- EXTRAIT
++++++++

Pour l'exemple...
Fusillé pour l’exemple, Julien Brillant n’est toujours pas mort.
« Peloton, à mon commandement. En joue. Feu ! »
Et Julien Brillant, les yeux bandés, s’écroule avec neuf de ses camarades d’infortune…
Un criminel Julien ? Non, un malchanceux. Il n’a commis aucune forfaiture, aucune faute. Il a toujours obéi aux ordres, même aux plus insensés. Victime du sort qui l’a désigné, et aussi de la folie criminelle de chefs militaires ayant perdu toute mesure de valeur humaine. Quand son nom fut appelé, il savait. Il savait qu’il allait mourir, bien sûr, mais la mort, il l’attendait chaque jour depuis deux ans, au milieu de cette indicible tuerie, parmi la boue, le sang et la chair mêlés. Presque une délivrance.
Oui, mais c’était la guerre, nous étions en 1916, le 26 août exactement, et l’enthousiasme guerrier de 14, chauffé par des décennies de propagande revancharde dès l’école primaire, s’était considérablement élimé au cours des innombrables hécatombes, pour enfin déboucher sur un véritable découragement, un désespoir extrême. Et cette atmosphère lourde de révolte muette pesait fortement sur le régiment de Julien Brillant, comme sur tant d’autres. On aurait tout fait pour sortir de cet enfer de feu et de bestialité, certains se mutilaient volontairement afin de devenir inaptes au combat, bien que cela fut sévèrement puni. Sortir, sortir de ce cauchemar gigantesque, tel était le rêve de ces poilus couverts de saletés de toutes origines.

++++++++

- ENREGISTREMENTS DE DONNÉES
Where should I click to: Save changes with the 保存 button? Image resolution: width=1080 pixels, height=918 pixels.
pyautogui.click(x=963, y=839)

++++++++

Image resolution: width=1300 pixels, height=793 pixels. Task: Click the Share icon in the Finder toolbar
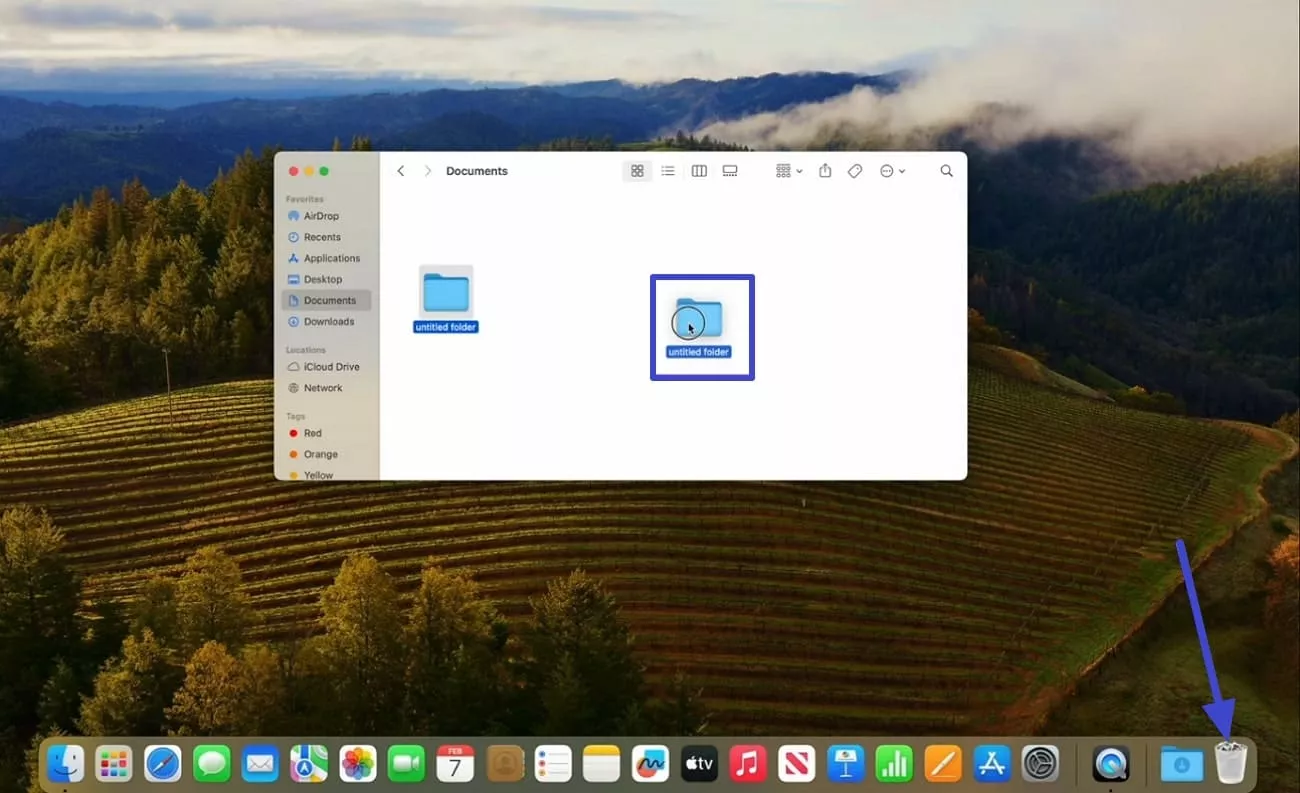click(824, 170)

++++++++

- TRAVAIL DEMANDÉ
Reproduisez à l'identique le passage de l'extrait sur Julien Brillant compris entre « Fusillé pour l’exemple, Julien » et « Presque une délivrance. », ces deux bornes incluses.

- SOLUTION CI-DESSOUS
Fusillé pour l’exemple, Julien Brillant n’est toujours pas mort.
« Peloton, à mon commandement. En joue. Feu ! »
Et Julien Brillant, les yeux bandés, s’écroule avec neuf de ses camarades d’infortune…
Un criminel Julien ? Non, un malchanceux. Il n’a commis aucune forfaiture, aucune faute. Il a toujours obéi aux ordres, même aux plus insensés. Victime du sort qui l’a désigné, et aussi de la folie criminelle de chefs militaires ayant perdu toute mesure de valeur humaine. Quand son nom fut appelé, il savait. Il savait qu’il allait mourir, bien sûr, mais la mort, il l’attendait chaque jour depuis deux ans, au milieu de cette indicible tuerie, parmi la boue, le sang et la chair mêlés. Presque une délivrance.